**Brief:**
Before you finish, make sure every line below has been written out exactly.

[Stored items]
------------------------------------

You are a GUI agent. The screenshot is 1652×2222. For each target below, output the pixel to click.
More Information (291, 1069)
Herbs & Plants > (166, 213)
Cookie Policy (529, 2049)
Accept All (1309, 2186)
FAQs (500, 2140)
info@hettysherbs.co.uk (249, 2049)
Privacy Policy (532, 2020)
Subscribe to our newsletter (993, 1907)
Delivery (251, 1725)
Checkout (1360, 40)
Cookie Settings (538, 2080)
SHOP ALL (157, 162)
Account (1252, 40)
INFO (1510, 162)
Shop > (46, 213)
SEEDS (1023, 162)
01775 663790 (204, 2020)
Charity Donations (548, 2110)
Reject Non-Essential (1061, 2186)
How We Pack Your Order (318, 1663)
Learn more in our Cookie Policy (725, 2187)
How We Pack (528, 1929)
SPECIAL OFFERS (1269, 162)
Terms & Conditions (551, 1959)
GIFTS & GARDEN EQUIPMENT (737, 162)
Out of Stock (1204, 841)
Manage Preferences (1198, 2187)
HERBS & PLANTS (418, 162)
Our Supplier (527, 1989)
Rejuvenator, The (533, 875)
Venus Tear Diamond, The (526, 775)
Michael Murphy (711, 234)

------------------------------------

**Final answer:**
You are a GUI agent. The screenshot is 1652×2222. For each target below, output the pixel to click.
More Information (291, 1069)
Herbs & Plants > (166, 213)
Cookie Policy (529, 2049)
Accept All (1309, 2186)
FAQs (500, 2140)
info@hettysherbs.co.uk (249, 2049)
Privacy Policy (532, 2020)
Subscribe to our newsletter (993, 1907)
Delivery (251, 1725)
Checkout (1360, 40)
Cookie Settings (538, 2080)
SHOP ALL (157, 162)
Account (1252, 40)
INFO (1510, 162)
Shop > (46, 213)
SEEDS (1023, 162)
01775 663790 (204, 2020)
Charity Donations (548, 2110)
Reject Non-Essential (1061, 2186)
How We Pack Your Order (318, 1663)
Learn more in our Cookie Policy (725, 2187)
How We Pack (528, 1929)
SPECIAL OFFERS (1269, 162)
Terms & Conditions (551, 1959)
GIFTS & GARDEN EQUIPMENT (737, 162)
Out of Stock (1204, 841)
Manage Preferences (1198, 2187)
HERBS & PLANTS (418, 162)
Our Supplier (527, 1989)
Rejuvenator, The (533, 875)
Venus Tear Diamond, The (526, 775)
Michael Murphy (711, 234)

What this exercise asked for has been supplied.